You’re thinking Web of Trust type public key architecture like PGP/GPG tend to use. That’s a good model among people who know each other well and trust each other (as well as trust each other’s ability to verify keys properly), but it doesn’t scale all that well. It also requires users to do much more work to distribute and verify keys.
iMessage uses a certificate authority model. You delegate all trust to the third party authority (Apple in this case) who you trust to do the work of verifying that keys belong to whom they claim to. Instead of restricting your keys to a list of trusted friends you’ve manually verified, you trust that any key which Apple has signed and provided to you (and hasn’t revoked) was originally provided to Apple by someone who had the user’s iCloud password. It’s a big step up in terms of usability since you don’t need to do the key exchange dance with every person you want to iMessage, but there are significant trade-offs in terms of security.
On the whole (and LEO meddling notwithstanding), Apple’s system does a reasonable job in its role as a CA. You need a user’s iCloud password to provide new keys to the system. As an unfortunate number of famous people recently discovered, relying on password authentication has some limitations, but it’s the best option widely available right now. In any case, the security is reasonably in the user’s hands (again, ignoring LEO for the moment) — you can choose to use long, complex passwords, and Apple will do the RightThing(tm) with them.
The vulnerability in relying on a certificate authority is that they are much more susceptible to coercion by other parties (IE law enforcement). In a Web of Trust model, someone would need to directly compel someone you trust to either turn over their private keys or furnish you with compromised keys that they claim to be safe to use. That must be done on a per-user basis, so requires much more work for LEO to surveil any large number of users. On the other hand, Web of Trust is more susceptible to non-LEO blackmail scenarios. To coin a movie plot, “Here’s a photo of your daughter’s school. Provide this key to all of your trusted confidantes if you want her to get home safe.”
With a certificate authority system, the CA likely has less skin in the game in terms of the security *your* particular messages, and also has significant legal exposure in terms of assets and criminal sanctions. There’s also no possible claim of 5th Amendment protection. The CA can be compelled to produce vulnerable certificates that will appear to come from the surveillance target. They can (technically) do this for a single user or provide the root signing keys allowing LEO to directly produce such certificates without additional involvement from Apple. They can also be legally gagged to prevent them from disclosing this has happened.
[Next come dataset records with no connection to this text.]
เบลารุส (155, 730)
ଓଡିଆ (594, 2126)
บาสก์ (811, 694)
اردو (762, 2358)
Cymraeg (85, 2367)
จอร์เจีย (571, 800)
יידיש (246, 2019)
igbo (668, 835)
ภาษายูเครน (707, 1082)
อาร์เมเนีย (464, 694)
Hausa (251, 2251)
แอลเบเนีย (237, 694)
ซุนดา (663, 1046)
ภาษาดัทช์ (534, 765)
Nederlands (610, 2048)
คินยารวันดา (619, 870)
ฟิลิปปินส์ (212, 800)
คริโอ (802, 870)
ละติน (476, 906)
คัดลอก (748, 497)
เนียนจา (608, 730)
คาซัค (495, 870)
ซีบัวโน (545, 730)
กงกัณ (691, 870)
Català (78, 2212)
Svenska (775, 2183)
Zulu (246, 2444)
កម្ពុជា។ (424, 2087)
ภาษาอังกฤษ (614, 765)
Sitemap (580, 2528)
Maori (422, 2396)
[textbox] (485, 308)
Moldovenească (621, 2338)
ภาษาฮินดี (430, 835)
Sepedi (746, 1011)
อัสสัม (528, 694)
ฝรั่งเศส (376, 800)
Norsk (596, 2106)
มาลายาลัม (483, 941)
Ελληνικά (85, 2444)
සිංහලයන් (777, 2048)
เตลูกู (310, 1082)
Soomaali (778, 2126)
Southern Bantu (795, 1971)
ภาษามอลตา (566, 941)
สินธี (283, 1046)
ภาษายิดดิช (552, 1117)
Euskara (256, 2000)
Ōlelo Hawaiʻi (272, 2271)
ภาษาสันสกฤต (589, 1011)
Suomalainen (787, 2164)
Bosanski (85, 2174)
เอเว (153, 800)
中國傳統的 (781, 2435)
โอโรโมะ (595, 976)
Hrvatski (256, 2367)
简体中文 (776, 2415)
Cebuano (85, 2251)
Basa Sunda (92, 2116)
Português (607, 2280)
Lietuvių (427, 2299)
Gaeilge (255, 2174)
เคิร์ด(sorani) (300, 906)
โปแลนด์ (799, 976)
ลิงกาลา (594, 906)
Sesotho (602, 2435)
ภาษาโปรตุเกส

The strength in the iMessage implementation is that each iMessage client should be furnished with a complete list of the recipient’s keys and that Apple can’t decrypt messages with the key material it should normally have. That falls apart when Apple is compelled to generate MitM keys for LEO, but there are technical avenues available for detecting that in most cases (unanticipated key change). Those checks essentially degrade back to a Web of Trust model where users must manually authenticate keys with the owner. Most users aren’t savvy enough to perform these checks, and the iMessage infrastructure on iOS devices makes it impossible to do this in-situ without jailbreaking the device. It should be possible to write something that would impersonate an iMessage client and perform the check, but of course if Apple detected the impersonated client, they could provide a different set of certs to that client, defeating the ability to check them.
All told, iMessage is much better than other options available. By design, Apple cannot decrypt messages at rest on their servers. They can be compelled legally to take steps to enable that decryption for new messages, but there is no mechanism for them to decrypt messages already transmitted nor to perform wide-scale interception in an undetectable fashion. The encryption is enabled for ALL users by default, which makes dragnet blanket surveillance impossible for iMessage. That’s a BIG win to me. By contrast, email or SMS are both almost certainly captured 100% by NSA at this point and mined for anything interesting.
Now, that’s not to say that Apple hasn’t been compelled to MitM the thing from the start. The one protection here is that you can compare the keys that Apple sends to you with those stored on the sender’s iDevice. The post I linked to above has taken steps to implement that. Unless iOS is actively backdoored to send off the iMessage private keys (possible, but not seen in the wild at this point), then any attempt to read iMessages in transit would require an MitM’d key that would be verifiably different than the public key on the sender’s device.
There isn’t anything we’ve previously seen that NSA/FBI could use to legally (as opposed to spookily) compel Tim Cook to LIE in asserting that Apple can’t decrypt messages at this time. They could compel him not to admit that Apple *could* decrypt them, but not force him to say that they can’t. It’s a subtle distinction, but there’s normal-legal precedent for gagging someone from saying something, but it would take extra-legal activity to force someone to actively say something that they didn’t want to. Courts can force you to shut up, but they can’t force you to lie for them. Honestly, I think all bets are off in the USSA right now in that regard, but if Apple were being forced to lie and say that iCloud is secure, it would be a new low for us.
iMessage is a good background-level security stance. If you really need to communicate privately with another individual, GPG & Web of Trust is still the most secure option.